== WORK ORDER 1 ==
From the passage about where data scientists sit, reproduce the text between "I recently had" and "they’re looking for.", inclusive.
== WORK ORDER 2 ==
Answer these questions using the passage about where data scientists sit:
(a) Which two SAS collaborators did the writer speak with?
(b) According to the passage, what is data nothing without?
(c) What phrase did Jen Stirrup use for business leaders' stress on data?

== PASSAGE PROVIDED ==

Where do your data scientists sit? Perhaps they occupy a typically gloomy, computer-filled basement. Or maybe they have a glassy building all to themselves. Either way, you’ll not always see business decision makers walking the same corridors. After all, analytics is best left to the experts, isn’t it?
Yet back in the boardroom, the managers puzzle over the statistics and insights that they ordered from the data science department make little sense. How can they turn this into profit? The truth is that where data scientists sit in your organisation is vital – strategically, as well as physically. When they’re separated from decision makers, data analytics won’t line up very easily with business goals.
I recently had the chance to speak with SAS collaborators Jen Stirrup and Neil Cattermull about optimising the role of the data scientist. Data professionals should influence the entire organisation as catalysts for positive change.
One analytics strategy for all to participate in
Data is nothing without strategy. While many business decision makers stress the importance of data, Jen Stirrup pointed out that often this appears to be a case of “data FOMO." These business leaders have a fear of missing out on the potential insights their data has to offer. But in reality, they have no idea what insights they’re looking for.

== EXTRACTED ENTRIES ==
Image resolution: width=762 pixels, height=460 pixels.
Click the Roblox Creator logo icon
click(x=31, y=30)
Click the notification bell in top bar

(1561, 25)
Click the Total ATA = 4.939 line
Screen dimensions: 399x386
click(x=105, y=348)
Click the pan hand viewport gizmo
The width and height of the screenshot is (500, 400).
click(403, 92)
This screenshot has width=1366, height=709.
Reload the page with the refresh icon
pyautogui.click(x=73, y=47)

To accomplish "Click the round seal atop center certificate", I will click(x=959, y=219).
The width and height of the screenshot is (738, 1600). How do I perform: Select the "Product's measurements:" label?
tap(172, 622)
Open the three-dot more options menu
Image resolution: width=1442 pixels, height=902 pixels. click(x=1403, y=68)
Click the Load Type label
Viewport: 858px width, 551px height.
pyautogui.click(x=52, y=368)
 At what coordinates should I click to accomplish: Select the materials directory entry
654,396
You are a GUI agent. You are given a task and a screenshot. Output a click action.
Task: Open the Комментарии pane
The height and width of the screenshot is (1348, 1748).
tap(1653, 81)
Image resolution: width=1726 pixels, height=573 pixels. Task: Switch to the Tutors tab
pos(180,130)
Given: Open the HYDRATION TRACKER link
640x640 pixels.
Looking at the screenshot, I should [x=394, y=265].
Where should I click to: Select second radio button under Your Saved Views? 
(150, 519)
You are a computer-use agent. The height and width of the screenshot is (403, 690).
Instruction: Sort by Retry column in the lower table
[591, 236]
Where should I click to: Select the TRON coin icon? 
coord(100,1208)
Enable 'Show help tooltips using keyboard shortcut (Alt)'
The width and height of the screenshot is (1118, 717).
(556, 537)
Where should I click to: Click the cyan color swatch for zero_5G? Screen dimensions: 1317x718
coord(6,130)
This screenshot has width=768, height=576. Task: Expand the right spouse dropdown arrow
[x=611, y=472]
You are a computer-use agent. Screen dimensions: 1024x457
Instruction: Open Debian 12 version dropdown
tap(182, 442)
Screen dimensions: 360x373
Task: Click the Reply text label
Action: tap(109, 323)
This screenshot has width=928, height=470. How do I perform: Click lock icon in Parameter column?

== EXPECTED ANSWER 1 ==
I recently had the chance to speak with SAS collaborators Jen Stirrup and Neil Cattermull about optimising the role of the data scientist. Data professionals should influence the entire organisation as catalysts for positive change.
One analytics strategy for all to participate in
Data is nothing without strategy. While many business decision makers stress the importance of data, Jen Stirrup pointed out that often this appears to be a case of “data FOMO." These business leaders have a fear of missing out on the potential insights their data has to offer. But in reality, they have no idea what insights they’re looking for.

== EXPECTED ANSWER 2 ==
(a) Jen Stirrup and Neil Cattermull
(b) Strategy
(c) "Data FOMO"